Hint:The projectile is projected perpendicular to the inclined plane with a certain velocity. Due to its acceleration and gravity, the projectile will form a parabolic path. It is shown in the figure, that the projectile hits the end of the inclined plane at the end of the parabolic path. Calculating the distance covered by the projectile on the inclined plane will give the range of the projectile.

Formula Used:
The time of flight of projectile \[T\] is given by:
\[T = \dfrac{{2u\sin (\alpha - \beta )}}{{g\cos \beta }}\]
The distance covered by the projectile \[D\] along an inclined plane is given by:
\[D = \dfrac{{2{u^2}\sin (\alpha - \beta )\sin \alpha }}{{g{{\cos }^2}\beta }}\]
where, \[\beta \] is the angle of the inclined plane with the horizontal, \[\alpha \] is the angle of projection of the projectile, \[g\] is the acceleration due to gravity and \[u\] is the initial velocity of the projectile.

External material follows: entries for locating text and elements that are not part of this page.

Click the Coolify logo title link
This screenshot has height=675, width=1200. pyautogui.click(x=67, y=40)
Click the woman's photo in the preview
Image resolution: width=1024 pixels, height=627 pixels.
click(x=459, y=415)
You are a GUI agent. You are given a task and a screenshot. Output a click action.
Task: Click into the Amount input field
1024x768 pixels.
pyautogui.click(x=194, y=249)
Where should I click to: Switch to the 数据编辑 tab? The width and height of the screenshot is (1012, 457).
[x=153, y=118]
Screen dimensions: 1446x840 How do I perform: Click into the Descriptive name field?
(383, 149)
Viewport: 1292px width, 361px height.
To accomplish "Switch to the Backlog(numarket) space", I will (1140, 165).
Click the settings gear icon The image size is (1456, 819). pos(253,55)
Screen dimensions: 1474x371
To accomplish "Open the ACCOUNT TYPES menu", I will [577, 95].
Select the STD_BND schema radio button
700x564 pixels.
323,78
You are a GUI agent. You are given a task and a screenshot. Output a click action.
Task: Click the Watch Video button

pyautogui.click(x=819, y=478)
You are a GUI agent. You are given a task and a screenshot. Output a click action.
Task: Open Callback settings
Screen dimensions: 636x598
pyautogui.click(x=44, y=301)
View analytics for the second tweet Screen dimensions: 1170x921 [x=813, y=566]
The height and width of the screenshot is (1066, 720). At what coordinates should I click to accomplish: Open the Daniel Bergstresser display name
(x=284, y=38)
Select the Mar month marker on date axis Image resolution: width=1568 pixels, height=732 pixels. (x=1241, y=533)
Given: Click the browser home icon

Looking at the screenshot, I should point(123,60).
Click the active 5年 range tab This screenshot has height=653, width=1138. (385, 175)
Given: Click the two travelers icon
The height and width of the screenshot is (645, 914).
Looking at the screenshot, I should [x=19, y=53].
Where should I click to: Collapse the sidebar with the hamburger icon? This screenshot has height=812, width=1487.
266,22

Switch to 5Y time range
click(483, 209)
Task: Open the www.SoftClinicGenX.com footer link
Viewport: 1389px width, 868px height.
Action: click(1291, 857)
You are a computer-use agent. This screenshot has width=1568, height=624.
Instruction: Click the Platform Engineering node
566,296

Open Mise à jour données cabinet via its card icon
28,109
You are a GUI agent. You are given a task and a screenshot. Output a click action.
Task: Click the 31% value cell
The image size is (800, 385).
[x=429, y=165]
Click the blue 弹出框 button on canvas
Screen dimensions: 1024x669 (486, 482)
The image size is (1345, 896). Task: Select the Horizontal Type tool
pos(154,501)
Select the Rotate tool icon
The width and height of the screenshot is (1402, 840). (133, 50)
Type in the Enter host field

Complete step by step answer:
The given figure shows an inclined plane making an angle \[\beta \] with the horizontal. Therefore, \[\beta = {37^ \circ }\]. A body is thrown with velocity \[u\] making an angle \[\alpha \] with the horizontal from the inclined plane. It is given that the projectile is projected perpendicular to the inclined plane. Therefore, \[\alpha = {90^ \circ }\]. The projectile thus thrown will strike somewhere at the bottom of the inclined plane. This distance covered by the projectile is called the range of the projectile.

The motion of a projectile is a parabola. The velocity of the projectile along the inclined plane is \[u\cos (\alpha - \beta )\]and that perpendicular to the plane is \[u\sin (\alpha - \beta )\]. The time of flight of projectile \[T\] is given by
\[T = \dfrac{{2u\sin (\alpha - \beta )}}{{g\cos \beta }}\]
where, \[\beta = {37^ \circ }\], \[\alpha = {90^ \circ }\] and \[g\] is the acceleration due to gravity.
Therefore, \[T = \dfrac{{2\left( {20} \right)\sin ({{90}^ \circ } - {{37}^ \circ })}}{{10\left( {\cos {{37}^ \circ }} \right)}}\]

Solving in parts
\[\sin (\alpha - \beta ) = \sin \alpha \cos \beta - \cos \alpha \sin \beta \]
Here, \[\beta = {37^ \circ }\] and \[\alpha = {90^ \circ }\]. Therefore
\[
\sin ({90^ \circ } - {37^ \circ }) = \sin {90^ \circ }\cos {37^ \circ } - \cos {90^ \circ }\sin {37^ \circ } \\
\Rightarrow \sin ({90^ \circ } - {37^ \circ }) = \left( {1 \times 0.7986} \right) + \left( {0 \times 0.6018} \right) \\
\Rightarrow \sin ({90^ \circ } - {37^ \circ }) = 0.7986 \\
\]
Thus, \[T = \dfrac{{2\left( {20} \right) \times 0.7986}}{{10\left( {0.7986} \right)}} = 4s\]. Hence, the time of flight of the projectile will be 4 seconds.
The distance covered by the projectile \[D\] along an inclined plane is given by;
\[
D = \dfrac{{2{u^2}\sin (\alpha - \beta )\sin \alpha }}{{g{{\cos }^2}\beta }} \\
\Rightarrow D = \dfrac{{2{{\left( {20} \right)}^2}\sin ({{90}^ \circ } - {{37}^ \circ })\sin {{90}^ \circ }}}{{10 \times {{\cos }^2}\left( {{{37}^ \circ }} \right)}} \\
\Rightarrow D = \dfrac{{800 \times 0.7986 \times 1}}{{10 \times 0.6378}} \\
\therefore D = 100m \]

Hence, option D is the correct answer.

Note:The mass of the object performing the projectile motion is not considered here. When the projectile is projected perpendicular to the inclined plane with a certain velocity, then it is totally under the gravitational force of influence. Due to this, all bodies fall freely with the same acceleration. The acceleration of the falling bodies does not depend on the mass of the body.If the object is projected with a certain velocity, it is assumed that the friction of air is negligible.